Pensamiento

El componente demagógico ahoga la política

24 agosto, 2015 02:18

Hace tiempo que la publicidad comercial con sus técnicas y tácticas ha cubierto y embrutecido la propaganda política, cuyo fin legítimo es dar a conocer ideas, posicionamientos, programas... de las distintas formaciones que concurren a las elecciones en el sistema democrático. La derrota de la propaganda como medio directo de difusión, principalmente de ideas, ha sido total.

Hoy la publicidad mantiene una cierta aureola de dignidad, de palabra aceptable, de actividad profesional codiciada, y eso a pesar de lo invasora, cargante, mendaz y del bajo nivel que acostumbran a tener muchas de sus manifestaciones. Incluso las instituciones recurren a lo que viene denominándose “publicidad institucional”, que en verdad debería llamarse “propaganda institucional”.

El resultado no puede ser otro que la confusión de lo secundario con lo esencial, y el apoderamiento de la política por la demagogia

La Asociación para la Autoregulación de la Comunicación Comercial en una página de autopublicidad, insertada en distintos periódicos, acierta con la identificación del lugar que ocupa este arte específico de la manipulación: “La publicidad forma parte de nuestra vida” (sin haber sido invitada, luego es un “estar” impuesto).

En cambio, la propaganda, tanto el nombre como la acción, aparece denigrada, hasta el punto de que un político que trate de explicar su posición en público puede verse acallado por un estentóreo “eso es propaganda”. El mismo político se sentirá a salvo y cómodo si recurre a un ejército de asesores (creadores de imagen, sicólogos, analistas de encuestas, modistas o sastres, “lookistas”, repetidores...), que publicitarán sus palabras del mismo tenor que las rechazadas hasta convertirlas en un producto comercial más, dirigido no a ciudadanos libres, sino a consumidores de política fácil.

En publicidad, el anuncio tiene que impactar de alguna manera para atraer la atención cada vez más esquiva del potencial consumidor. Esa técnica se traslada al “anuncio político” ante una ciudadanía también esquiva y cada vez menos capaz de concentrarse en ideas complicadas.

De ahí que los políticos en celo electoral utilicen para impactar palabras altisonantes, detalles personales característicos (una coleta, una camiseta...), latiguillos, simplificaciones imposibles de la complejidad, gesticulaciones y gestos estudiados (bajarse el sueldo, viajar en metro para desplazarse a la sede de la institución, vestir y calzar informalmente, remover bustos...).

□ □ □ □ □ □ □

● **Tarea escrita A**
¿Puedes transcribir sin cambios el pasaje del artículo sobre publicidad y propaganda política que comienza con "En cambio, la" y sigue hasta "de política fácil."?

● **Material a procesar**
□ □ □ □ □ □ □

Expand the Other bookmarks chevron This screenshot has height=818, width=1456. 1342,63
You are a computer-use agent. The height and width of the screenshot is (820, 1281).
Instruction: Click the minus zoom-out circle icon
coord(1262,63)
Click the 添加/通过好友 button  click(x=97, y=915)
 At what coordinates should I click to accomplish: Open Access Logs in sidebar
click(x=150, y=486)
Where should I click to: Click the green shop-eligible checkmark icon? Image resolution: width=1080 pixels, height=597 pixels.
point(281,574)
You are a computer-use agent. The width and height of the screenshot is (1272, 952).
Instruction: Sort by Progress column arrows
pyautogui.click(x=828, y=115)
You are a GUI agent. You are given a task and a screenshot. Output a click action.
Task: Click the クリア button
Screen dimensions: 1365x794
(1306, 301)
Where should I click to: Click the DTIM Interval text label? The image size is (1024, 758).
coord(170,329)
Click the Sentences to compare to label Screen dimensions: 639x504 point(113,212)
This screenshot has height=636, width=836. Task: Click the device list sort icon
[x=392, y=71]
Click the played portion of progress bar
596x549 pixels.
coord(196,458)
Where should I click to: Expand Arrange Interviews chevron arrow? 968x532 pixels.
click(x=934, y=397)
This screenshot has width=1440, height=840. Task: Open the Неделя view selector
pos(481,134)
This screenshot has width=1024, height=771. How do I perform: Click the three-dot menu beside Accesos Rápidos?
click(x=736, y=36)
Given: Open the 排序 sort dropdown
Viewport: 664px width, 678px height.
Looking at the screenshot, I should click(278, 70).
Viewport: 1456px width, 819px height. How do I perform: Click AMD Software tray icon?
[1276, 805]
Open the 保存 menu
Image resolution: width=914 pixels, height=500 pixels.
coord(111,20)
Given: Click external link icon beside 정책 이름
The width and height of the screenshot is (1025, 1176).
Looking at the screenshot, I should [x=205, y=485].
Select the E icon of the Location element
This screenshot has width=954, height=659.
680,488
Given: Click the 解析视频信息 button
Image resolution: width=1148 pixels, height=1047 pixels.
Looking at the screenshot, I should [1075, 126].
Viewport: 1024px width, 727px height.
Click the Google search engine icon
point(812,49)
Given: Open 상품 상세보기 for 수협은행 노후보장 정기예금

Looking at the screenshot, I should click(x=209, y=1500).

□ □ □ □ □ □ □

● **Tarea escrita B**
¿Puedes reproducir tal cual, y nada más, las líneas de los registros que empiezan con la línea que contiene "You are a computer-use agent. The height" y siguen hasta la línea que contiene "(1306, 301)", ambas incluidas?

● **Respuesta A**
En cambio, la propaganda, tanto el nombre como la acción, aparece denigrada, hasta el punto de que un político que trate de explicar su posición en público puede verse acallado por un estentóreo “eso es propaganda”. El mismo político se sentirá a salvo y cómodo si recurre a un ejército de asesores (creadores de imagen, sicólogos, analistas de encuestas, modistas o sastres, “lookistas”, repetidores...), que publicitarán sus palabras del mismo tenor que las rechazadas hasta convertirlas en un producto comercial más, dirigido no a ciudadanos libres, sino a consumidores de política fácil.

● **Respuesta B**
You are a computer-use agent. The height and width of the screenshot is (820, 1281).
Instruction: Click the minus zoom-out circle icon
coord(1262,63)
Click the 添加/通过好友 button  click(x=97, y=915)
 At what coordinates should I click to accomplish: Open Access Logs in sidebar
click(x=150, y=486)
Where should I click to: Click the green shop-eligible checkmark icon? Image resolution: width=1080 pixels, height=597 pixels.
point(281,574)
You are a computer-use agent. The width and height of the screenshot is (1272, 952).
Instruction: Sort by Progress column arrows
pyautogui.click(x=828, y=115)
You are a GUI agent. You are given a task and a screenshot. Output a click action.
Task: Click the クリア button
Screen dimensions: 1365x794
(1306, 301)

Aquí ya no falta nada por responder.